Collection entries
────────────────────────────────────────
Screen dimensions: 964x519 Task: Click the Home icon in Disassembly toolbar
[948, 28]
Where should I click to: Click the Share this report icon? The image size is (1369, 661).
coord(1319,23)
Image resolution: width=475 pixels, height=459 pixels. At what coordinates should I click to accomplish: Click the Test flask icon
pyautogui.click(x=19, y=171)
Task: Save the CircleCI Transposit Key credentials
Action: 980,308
────────────────────────────────────────
Problem to work on: Please set down each entry again, word for word.

Answer box:
Screen dimensions: 964x519 Task: Click the Home icon in Disassembly toolbar
[948, 28]
Where should I click to: Click the Share this report icon? The image size is (1369, 661).
coord(1319,23)
Image resolution: width=475 pixels, height=459 pixels. At what coordinates should I click to accomplish: Click the Test flask icon
pyautogui.click(x=19, y=171)
Task: Save the CircleCI Transposit Key credentials
Action: 980,308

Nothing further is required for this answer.